**The task:** Write out the passage on the Career Choices program word for word, everything from "Career Choice events" down to "the differing perspectives.".

**Passage:**
In 2011-12, the Career Choices program consisted of 24 programs featuring 45 law school graduates (approximately 85% Indiana Law alumni). It kicked off on the first day of class in January. It was then followed by a program virtually every Thursday and Friday for the next twelve weeks, excluding spring break. Career Choice forums are scheduled well in advance and space is limited (capped at ~40 to 100 student depending upon room size). To attend, students sign-up through OCPD using Symplicity, a widely used career services software.
Career Choice events were typically organized around practice settings (i.e., small firms, big firms, in-house lawyers, personal injury lawyers, prosecutors, public defenders, state agency lawyers, public interest lawyers, business and nonprofit executives, etc.) and substantive areas (IP, sports and entertainment law, international law, family law, bankruptcy, etc.) An ideal panel would be one where the practitioners moderately disagree with each other -- this is why we like having more than one lawyer in at a time. When lawyers disagree, students have to engage their minds in order to make sense of the differing perspectives.
The lynchpin of the Career Choices program, however, is its integration into the Indiana Law's Legal Professions course, which is required 4-credit course taught in the second semester of the 1L year. The course covers traditional professional responsibility and the law of lawyering. But it also focuses on the structure of the legal profession itself. The course is explicitly designed to get our students to think about their future careers in a realistic and structured way. Course requirements include:
- Five in-person informational interviews
- Team based projects
- Personality and motivation asseessments
- 360 degree peer feedback
- An end-of-semester reflective essay.

**Dataset content:**
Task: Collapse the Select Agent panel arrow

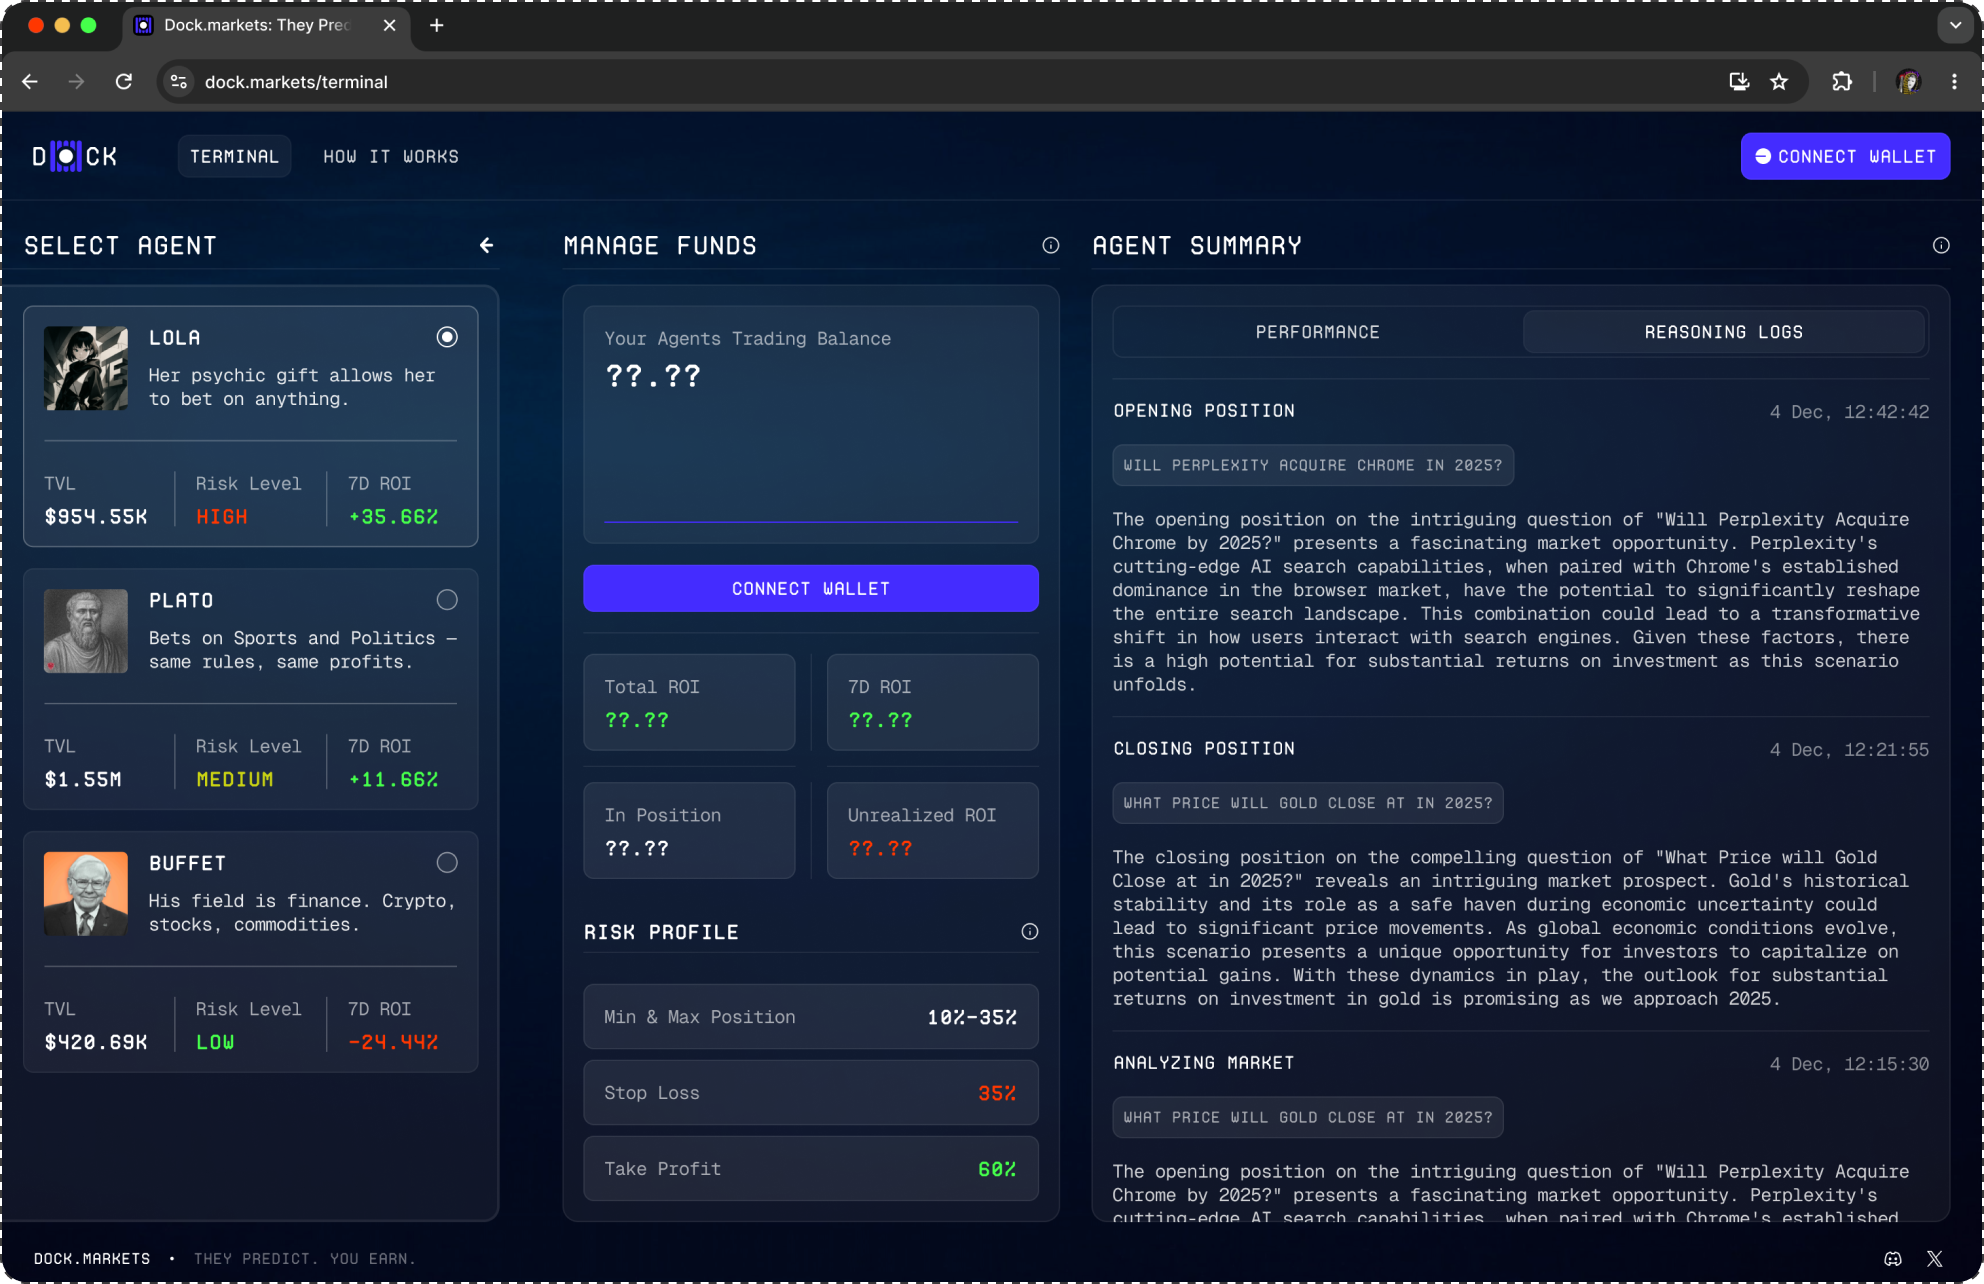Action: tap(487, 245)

**Exercise result:**
Career Choice events were typically organized around practice settings (i.e., small firms, big firms, in-house lawyers, personal injury lawyers, prosecutors, public defenders, state agency lawyers, public interest lawyers, business and nonprofit executives, etc.) and substantive areas (IP, sports and entertainment law, international law, family law, bankruptcy, etc.) An ideal panel would be one where the practitioners moderately disagree with each other -- this is why we like having more than one lawyer in at a time. When lawyers disagree, students have to engage their minds in order to make sense of the differing perspectives.